Here is the excerpt from the AMS petition concerning the AMS Ethics Committee: “The Ethics Committee was established in 2020-2021 with the explicit approval of the membership to provide mechanisms for members to convey ethics concerns independently of direct Board [of Directors] oversight, reporting to Council as well as the Board to ensure confidentiality and protect individual members. However, as detailed in the Ethics Committee's memo to the Board, there has been a troubling discrepancy between the charge provided to the Committee and what the membership approved. The Committee states: ‘The discrepancy between the charge provided to the Incipient AMS-EC and our understanding of what the Membership had approved in 2020 and we had been elected to form in 2021 is still extremely troubling to us, as is the lack of transparency in that discrepancy not being made visible to the Membership or even to the Council.’ The Committee has now been proposed for dissolution with minimal explanation to the membership about why the structure approved by members cannot function as intended."
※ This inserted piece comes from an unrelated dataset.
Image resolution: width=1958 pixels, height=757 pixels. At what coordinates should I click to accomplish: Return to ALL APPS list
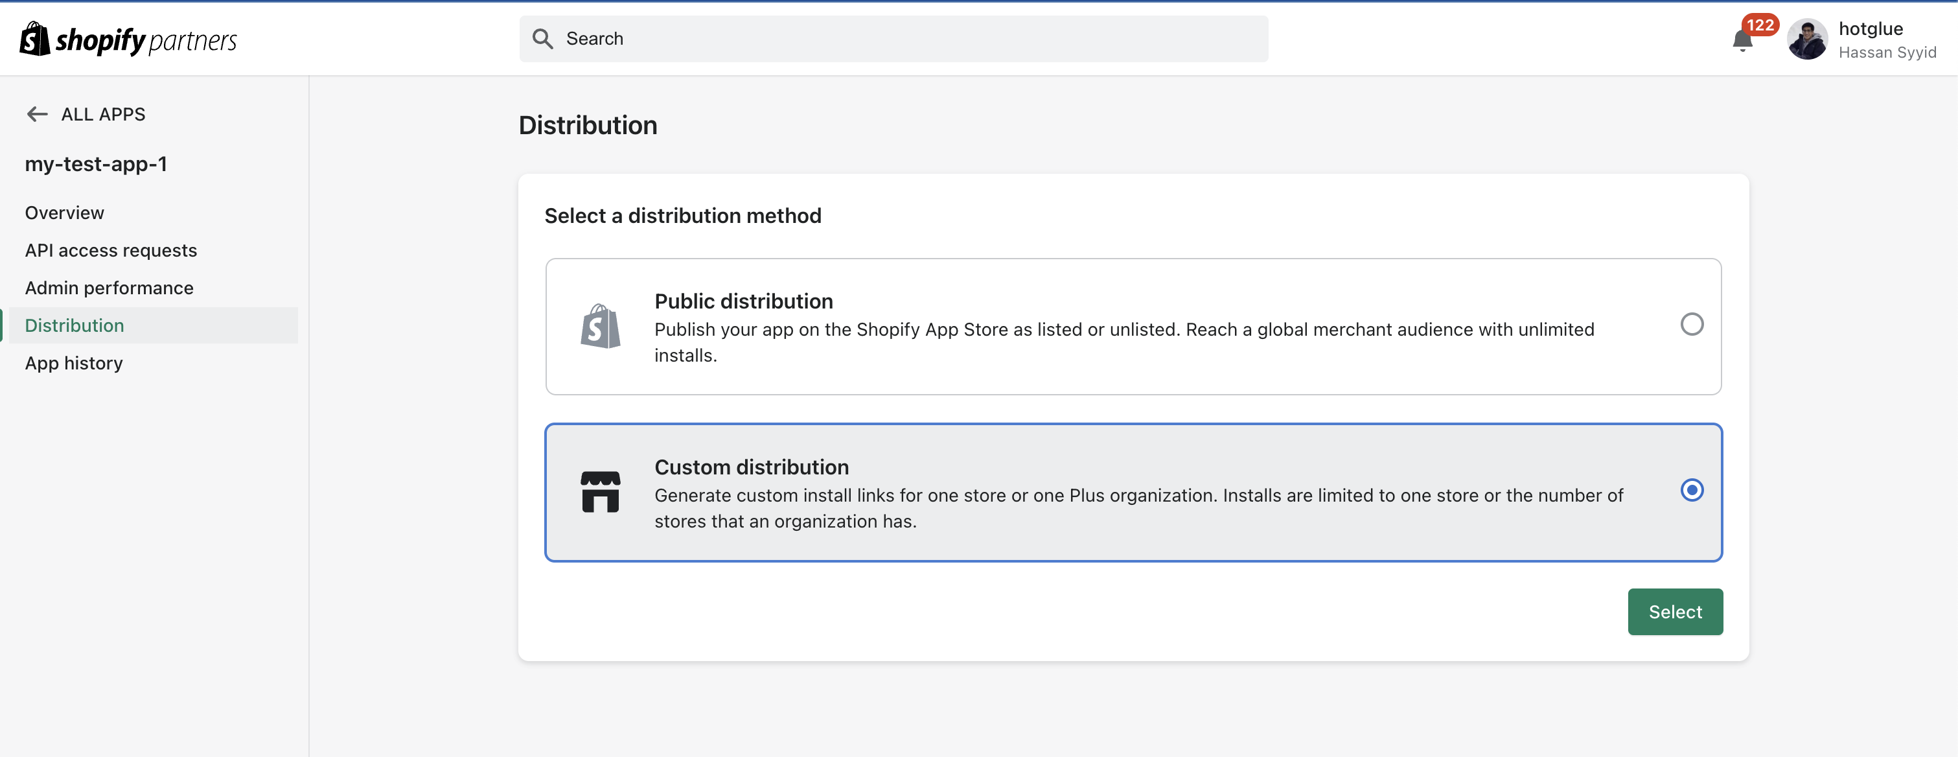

This is a difficult situation. The AMS Ethics Committee would not accept the Board's charge, and so it must be dissolved. It’s unclear from the petition precisely how or why the AMS Board changed the charge to the Ethics Committee. but it's possible that the Board feared litigation from aggrieved members whose complaints would have received Ethics Committee endorsement before they came before the Board. We faced a similar conundrum in the SEM Ethics Committee, and we resolved it by making it clear, after receiving a number of complaints from our members, that we were not set up to function as a grievance panel, but rather that our remit was to advise the SEM Board of Directors and the membership on policy in regard to ethics. So for example in 2018 we revised the SEM Ethics Statement, a policy statement which had not been revised since the original in 1998. I must say that we also had difficulties in getting timely responses from the SEM Board as we navigated through treacherous waters, but the outcome was for the best. Given the SEM Ethics Committee’s policy statements (such as those on harassment, sexual and otherwise), the SEM Board (which is the only body that can resolve complaints and enforce punishment) now has guidelines. Resolution, I should add, only extends to SEM-related activities; for example, a complaint of harassment at an SEM conference might result in the offender being banned from SEM conferences for a period of time, whereas a complaint from a member regarding a denial of tenure at a college or university is outside the jurisdiction the SEM Board.